# INPUT:
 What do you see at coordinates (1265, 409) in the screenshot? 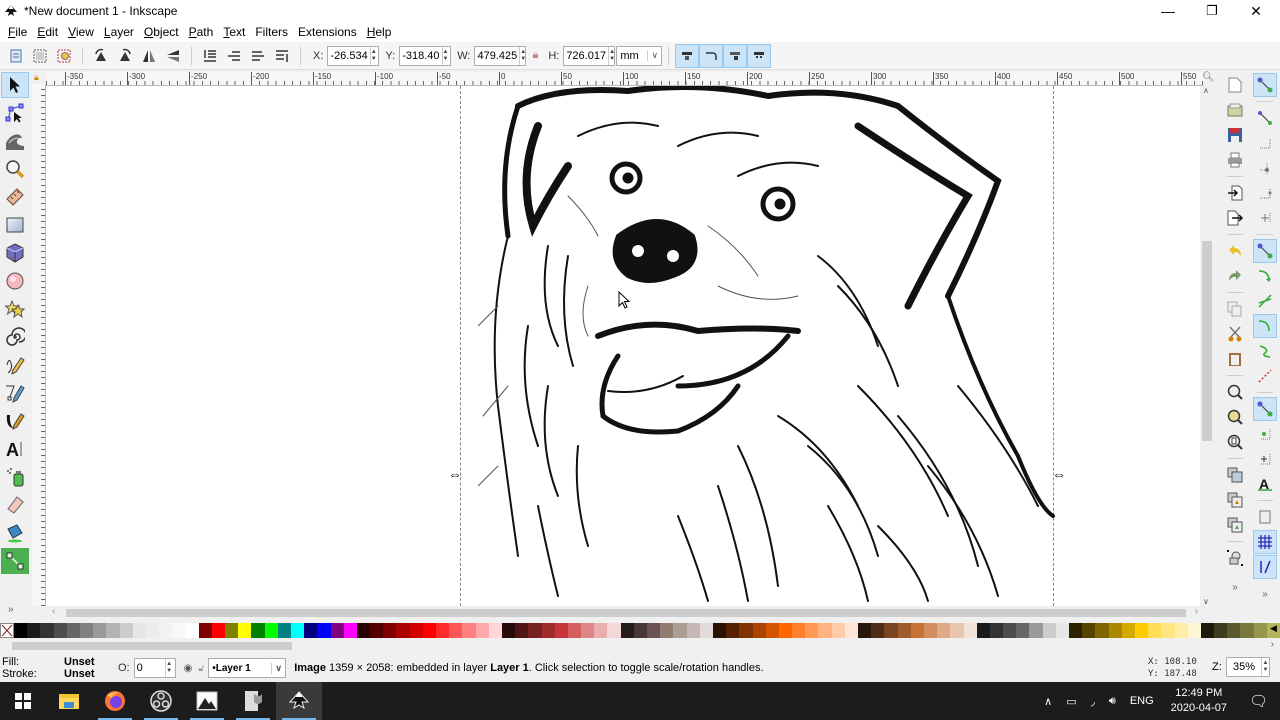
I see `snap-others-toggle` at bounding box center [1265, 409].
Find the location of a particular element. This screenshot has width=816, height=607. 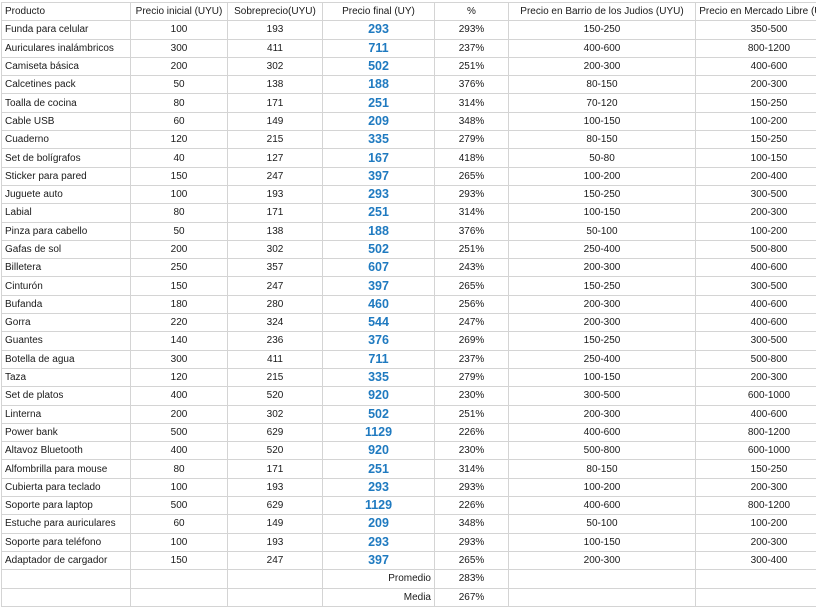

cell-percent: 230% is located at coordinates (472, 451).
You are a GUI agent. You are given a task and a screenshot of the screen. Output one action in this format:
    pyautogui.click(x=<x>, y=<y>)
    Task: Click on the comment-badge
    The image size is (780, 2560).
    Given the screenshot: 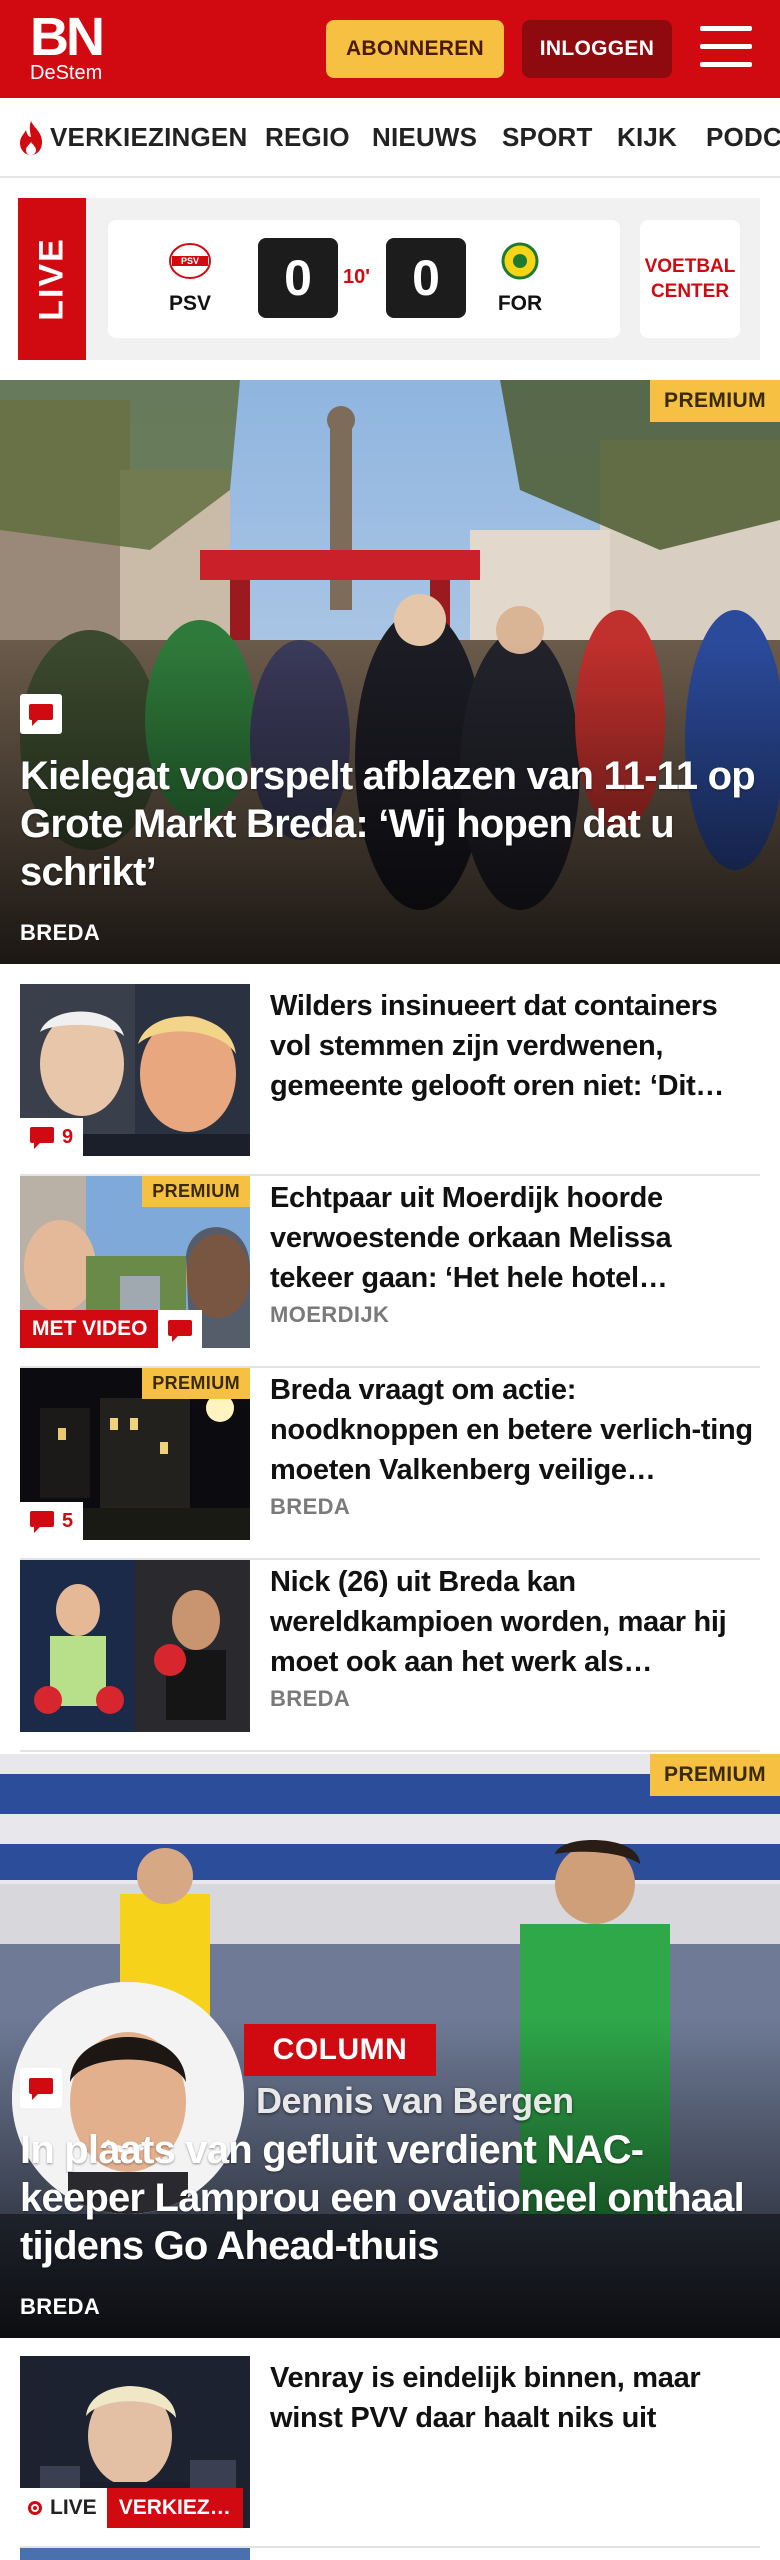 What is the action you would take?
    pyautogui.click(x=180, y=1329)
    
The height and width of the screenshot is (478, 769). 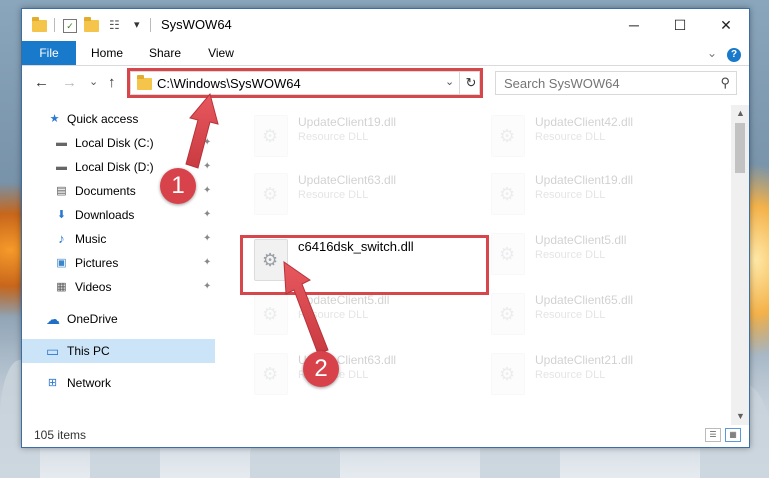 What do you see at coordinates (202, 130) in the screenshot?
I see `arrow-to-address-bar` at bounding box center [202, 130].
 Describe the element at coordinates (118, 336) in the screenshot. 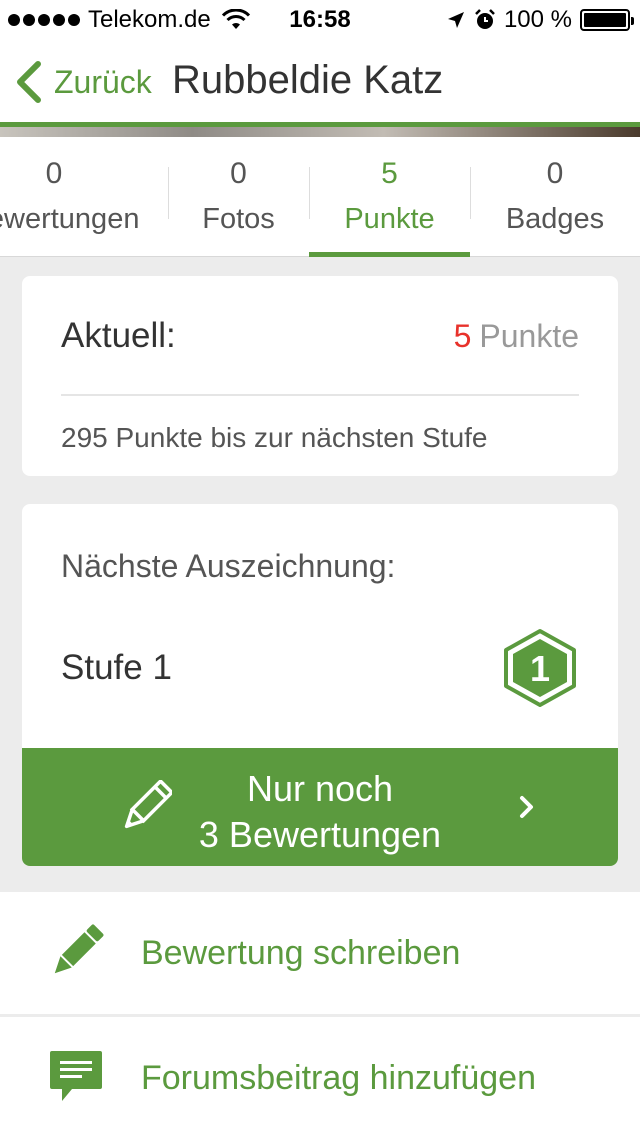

# ACTIVITY:
Please copy the records word for word, starting at the beginning of the records and ending with the line that contains "cell-percent: 230% is", and include both ends. Leave out the pictures.

# OUTPUT BELOW:
 What do you see at coordinates (1265, 409) in the screenshot? 
I see `snap-others-toggle` at bounding box center [1265, 409].
Find the location of a particular element. This screenshot has width=816, height=607. 

cell-percent: 230% is located at coordinates (472, 451).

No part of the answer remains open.